Extract every line of the items below word for word, and leave the pictures out of your answer.

A block of data
────────────────

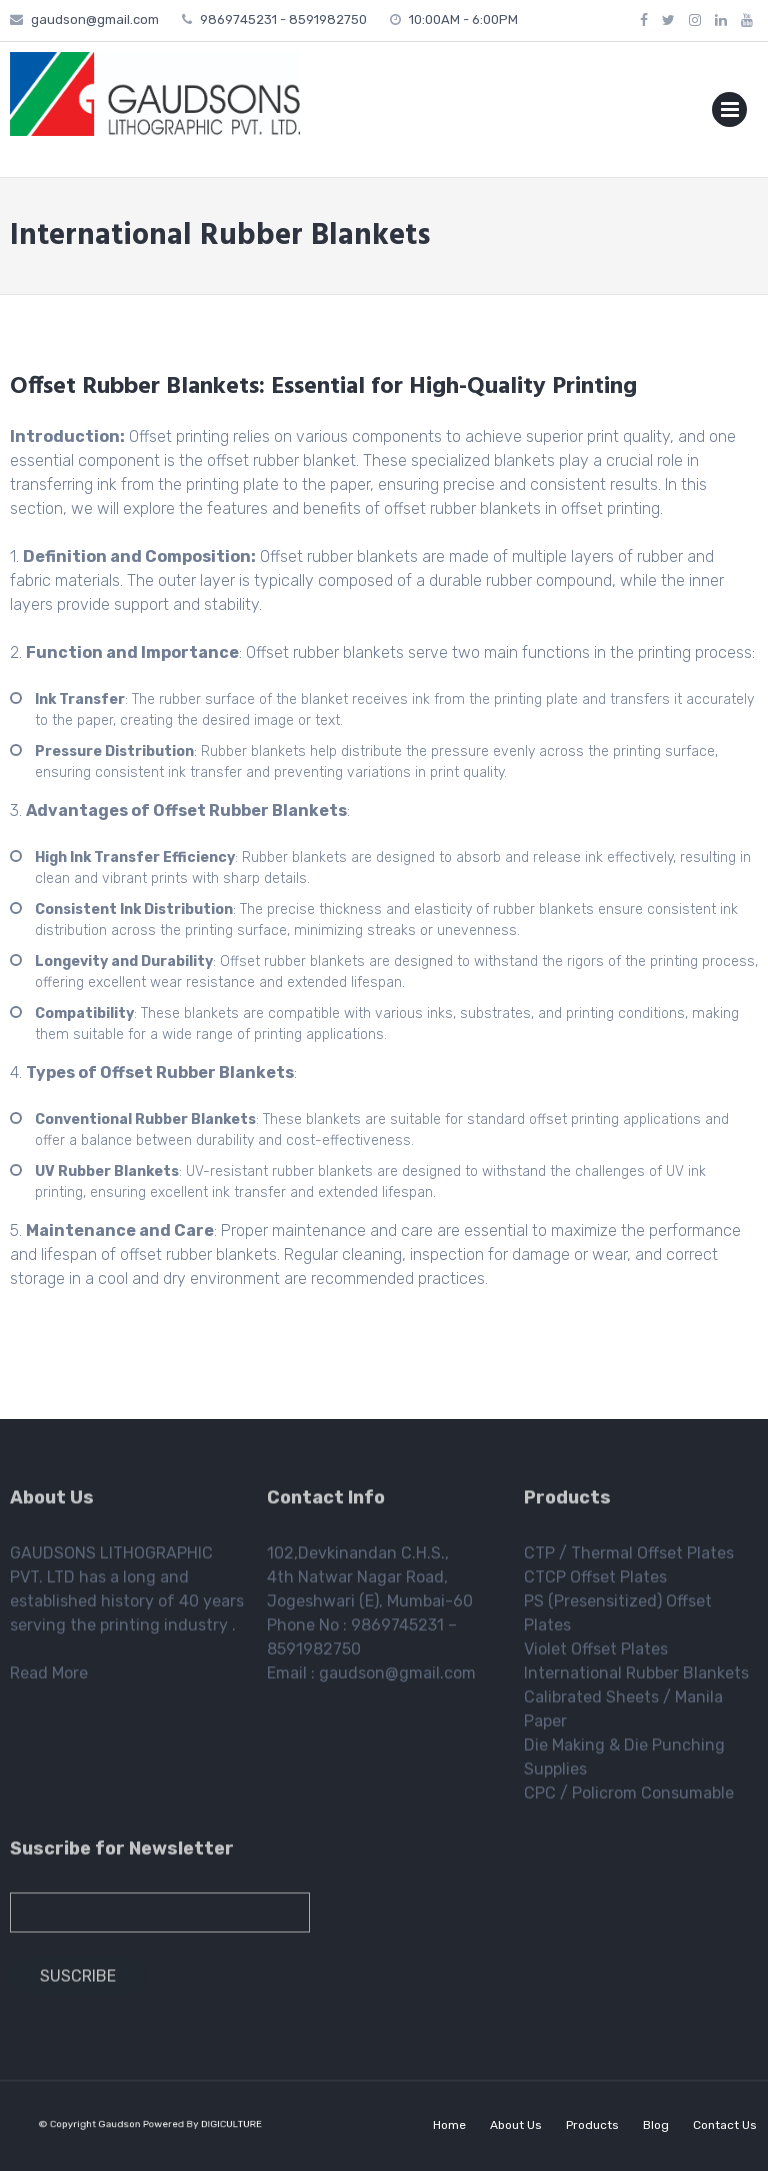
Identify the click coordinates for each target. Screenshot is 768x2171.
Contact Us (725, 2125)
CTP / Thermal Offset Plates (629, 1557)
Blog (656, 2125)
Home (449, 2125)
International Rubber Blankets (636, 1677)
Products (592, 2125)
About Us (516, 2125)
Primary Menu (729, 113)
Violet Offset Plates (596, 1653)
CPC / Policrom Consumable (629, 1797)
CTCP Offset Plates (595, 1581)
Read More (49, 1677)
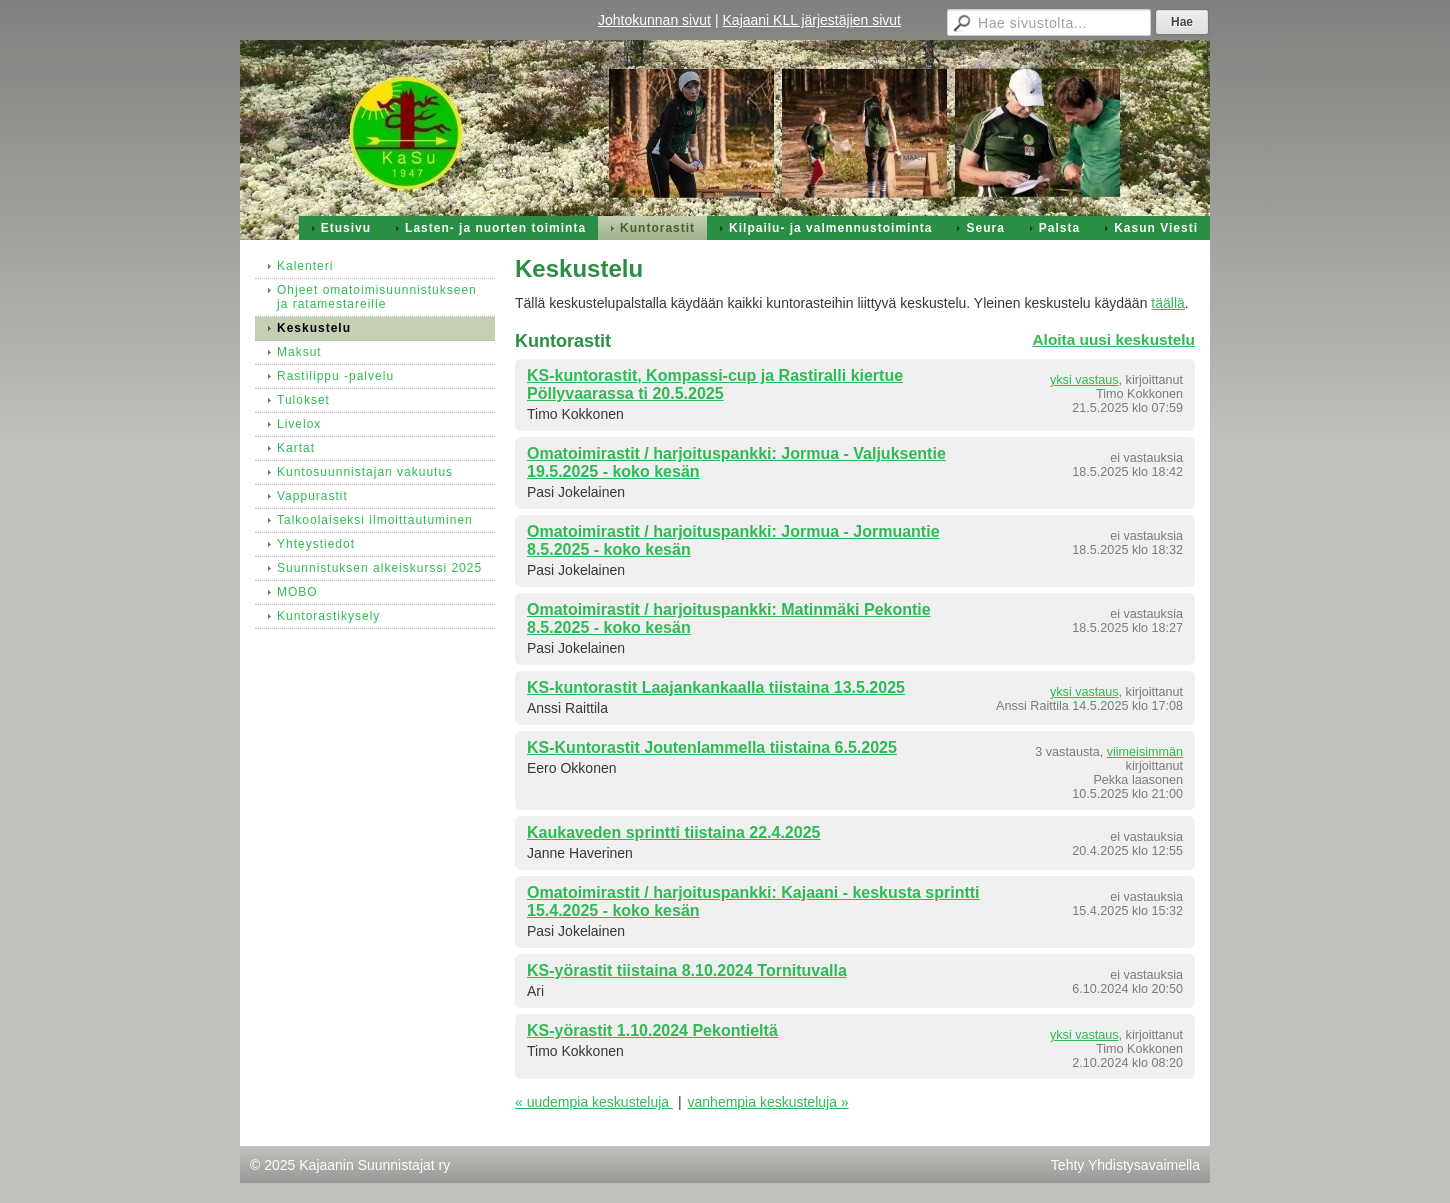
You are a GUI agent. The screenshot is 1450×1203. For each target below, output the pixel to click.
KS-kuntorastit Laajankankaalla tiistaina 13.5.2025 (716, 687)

────────────────

**Answer in full:**
Identify the click coordinates for each target. Screenshot is 768x2171.
Contact Us (725, 2125)
CTP / Thermal Offset Plates (629, 1557)
Blog (656, 2125)
Home (449, 2125)
International Rubber Blankets (636, 1677)
Products (592, 2125)
About Us (516, 2125)
Primary Menu (729, 113)
Violet Offset Plates (596, 1653)
CPC / Policrom Consumable (629, 1797)
CTCP Offset Plates (595, 1581)
Read More (49, 1677)
You are a GUI agent. The screenshot is 1450×1203. For each target below, output the pixel to click.
KS-kuntorastit Laajankankaalla tiistaina 13.5.2025 (716, 687)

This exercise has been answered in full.